Серпилин остался один, закурил и несколько раз прошелся по комнате. Потом открыл дверку полупустого шкафа и пальцем, словно по клавишам, провел по нескольким висевшим на плечиках платьям.
Вещи, вещи… Не так уж и много их. Но что с ними делать? Куда их девать? Хорошо, что он улетает утром и неизвестно, когда попадет теперь в эту комнату. А вещи… Что ж. Может, отдать их, с глаз долой, соседке? Пожалуй, обидится… Хотя почему обидится? Продаст на базаре да купит что-нибудь сыну. Вон у него валенки латаные. Пусть валенки ему купит. Так и скажу…

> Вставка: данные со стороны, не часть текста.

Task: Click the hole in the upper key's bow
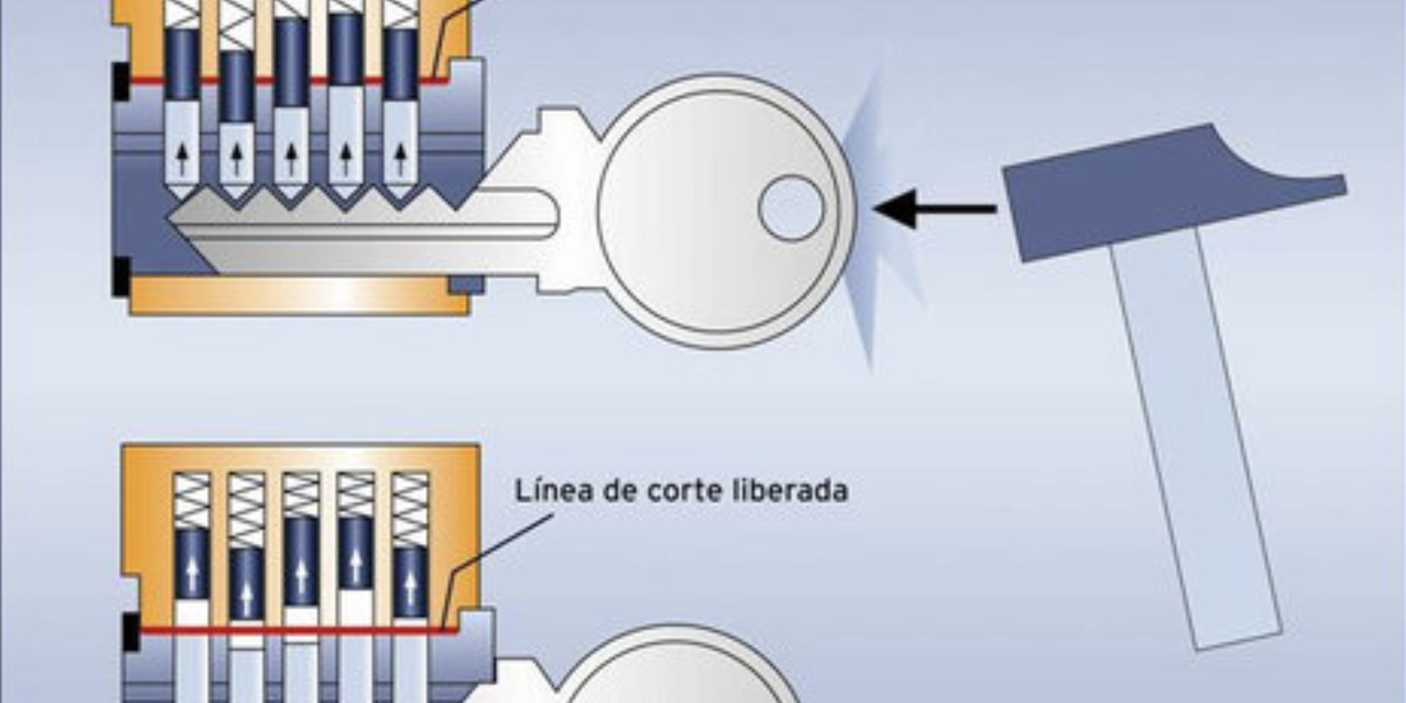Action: point(791,208)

Он вспомнил, что уже не увидит соседку, сел за стол и сразу, чтобы потом не забыть, написал короткую записку.
– Можно чай пить, – сказал через дверь мальчик.
– На-ка, записку отдай завтра матери, а то я уже не увижу ее, завтра улетаю, – выйдя к нему, сказал Серпилин и пошел вместе с мальчиком на кухню.
Птицын, оказывается, постарался, а мальчик разложил все на столе, хотя из деликатности ничего не нарезал и не открыл. Три банки мясных консервов, круг копченой колбасы, большой кусок сыра, кирпич хлеба – целый паек! И бутылка водки «тархун» – черт его знает откуда взялся этот «тархун», до войны о нем и не слышал никто.
– Ну, водки мы с тобой, пожалуй, пить не будем, а, Григорий?
Мальчик впервые улыбнулся.
– Нож у тебя есть?
– Вот, – подал мальчик нож.
Серпилин отрезал несколько толстых кусков колбасы и сыра, потом подвинул мальчику банку консервов: «Давай открывай», – а сам стал разливать по стаканам чай.